Repeat the records without any change, starting with the line that contains "This screenshot has width=1255, height=910." and going on through the line that contains "Looking at the screenshot, I should [630, 22].". What do those lines say?

[BEGIN]

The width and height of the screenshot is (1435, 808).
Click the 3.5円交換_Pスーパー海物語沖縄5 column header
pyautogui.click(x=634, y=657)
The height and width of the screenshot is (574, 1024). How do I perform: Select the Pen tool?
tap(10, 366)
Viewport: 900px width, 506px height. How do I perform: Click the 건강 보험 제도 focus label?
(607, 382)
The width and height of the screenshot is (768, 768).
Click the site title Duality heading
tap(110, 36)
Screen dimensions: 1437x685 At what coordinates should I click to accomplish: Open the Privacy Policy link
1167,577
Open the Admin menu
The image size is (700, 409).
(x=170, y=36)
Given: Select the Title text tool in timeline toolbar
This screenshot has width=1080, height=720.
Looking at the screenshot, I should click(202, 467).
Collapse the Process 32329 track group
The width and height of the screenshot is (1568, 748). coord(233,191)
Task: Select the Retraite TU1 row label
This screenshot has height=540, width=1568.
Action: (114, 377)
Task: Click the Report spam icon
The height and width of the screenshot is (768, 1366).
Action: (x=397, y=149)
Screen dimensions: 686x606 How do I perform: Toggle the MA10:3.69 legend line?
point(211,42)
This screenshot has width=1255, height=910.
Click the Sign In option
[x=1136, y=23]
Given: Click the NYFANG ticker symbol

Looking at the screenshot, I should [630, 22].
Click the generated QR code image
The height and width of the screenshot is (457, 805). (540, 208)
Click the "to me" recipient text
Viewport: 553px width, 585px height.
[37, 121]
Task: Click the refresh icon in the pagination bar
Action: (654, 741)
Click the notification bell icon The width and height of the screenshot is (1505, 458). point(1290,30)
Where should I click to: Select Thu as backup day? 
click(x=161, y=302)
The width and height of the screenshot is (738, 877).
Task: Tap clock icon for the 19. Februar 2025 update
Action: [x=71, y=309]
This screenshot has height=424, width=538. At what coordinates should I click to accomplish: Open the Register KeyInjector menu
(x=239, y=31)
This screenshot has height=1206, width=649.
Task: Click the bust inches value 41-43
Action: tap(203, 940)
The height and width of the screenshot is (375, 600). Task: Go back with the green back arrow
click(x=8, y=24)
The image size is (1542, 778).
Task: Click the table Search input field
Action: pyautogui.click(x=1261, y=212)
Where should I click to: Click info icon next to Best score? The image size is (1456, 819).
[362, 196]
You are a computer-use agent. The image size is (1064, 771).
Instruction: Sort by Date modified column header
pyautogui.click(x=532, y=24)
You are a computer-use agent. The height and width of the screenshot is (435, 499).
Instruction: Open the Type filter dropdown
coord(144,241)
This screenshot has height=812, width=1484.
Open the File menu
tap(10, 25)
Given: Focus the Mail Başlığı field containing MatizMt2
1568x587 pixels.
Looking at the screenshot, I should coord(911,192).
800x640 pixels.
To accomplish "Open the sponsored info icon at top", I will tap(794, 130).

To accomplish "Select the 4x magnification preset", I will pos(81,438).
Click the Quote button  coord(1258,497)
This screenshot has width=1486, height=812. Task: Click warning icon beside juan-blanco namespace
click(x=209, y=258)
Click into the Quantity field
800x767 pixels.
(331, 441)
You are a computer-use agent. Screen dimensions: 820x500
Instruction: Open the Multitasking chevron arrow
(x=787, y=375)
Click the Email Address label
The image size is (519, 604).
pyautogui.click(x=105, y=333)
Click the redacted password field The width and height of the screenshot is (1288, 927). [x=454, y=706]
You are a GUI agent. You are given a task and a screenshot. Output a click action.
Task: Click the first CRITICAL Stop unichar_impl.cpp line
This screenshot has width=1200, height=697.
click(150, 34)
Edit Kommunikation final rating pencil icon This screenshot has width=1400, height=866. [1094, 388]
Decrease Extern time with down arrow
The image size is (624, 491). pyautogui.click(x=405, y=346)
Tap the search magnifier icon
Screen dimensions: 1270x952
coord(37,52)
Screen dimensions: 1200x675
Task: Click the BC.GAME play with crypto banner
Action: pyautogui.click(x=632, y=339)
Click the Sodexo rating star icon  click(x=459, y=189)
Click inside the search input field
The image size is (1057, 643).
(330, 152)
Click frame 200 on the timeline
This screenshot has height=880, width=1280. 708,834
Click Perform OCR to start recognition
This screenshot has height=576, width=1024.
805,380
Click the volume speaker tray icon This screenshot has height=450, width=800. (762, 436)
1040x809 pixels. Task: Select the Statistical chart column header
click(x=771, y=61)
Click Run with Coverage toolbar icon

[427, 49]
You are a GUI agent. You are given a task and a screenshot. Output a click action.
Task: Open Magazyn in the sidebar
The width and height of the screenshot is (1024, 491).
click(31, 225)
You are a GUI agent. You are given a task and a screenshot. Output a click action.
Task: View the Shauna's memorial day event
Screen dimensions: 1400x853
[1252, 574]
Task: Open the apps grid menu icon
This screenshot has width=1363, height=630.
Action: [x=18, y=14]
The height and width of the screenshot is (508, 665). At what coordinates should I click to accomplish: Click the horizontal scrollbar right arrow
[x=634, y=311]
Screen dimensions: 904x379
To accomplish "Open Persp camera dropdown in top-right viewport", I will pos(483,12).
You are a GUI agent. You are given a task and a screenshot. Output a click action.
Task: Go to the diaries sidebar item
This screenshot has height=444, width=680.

[END]

- Expected output:
This screenshot has width=1255, height=910.
Click the Sign In option
[x=1136, y=23]
Given: Click the NYFANG ticker symbol

Looking at the screenshot, I should [630, 22].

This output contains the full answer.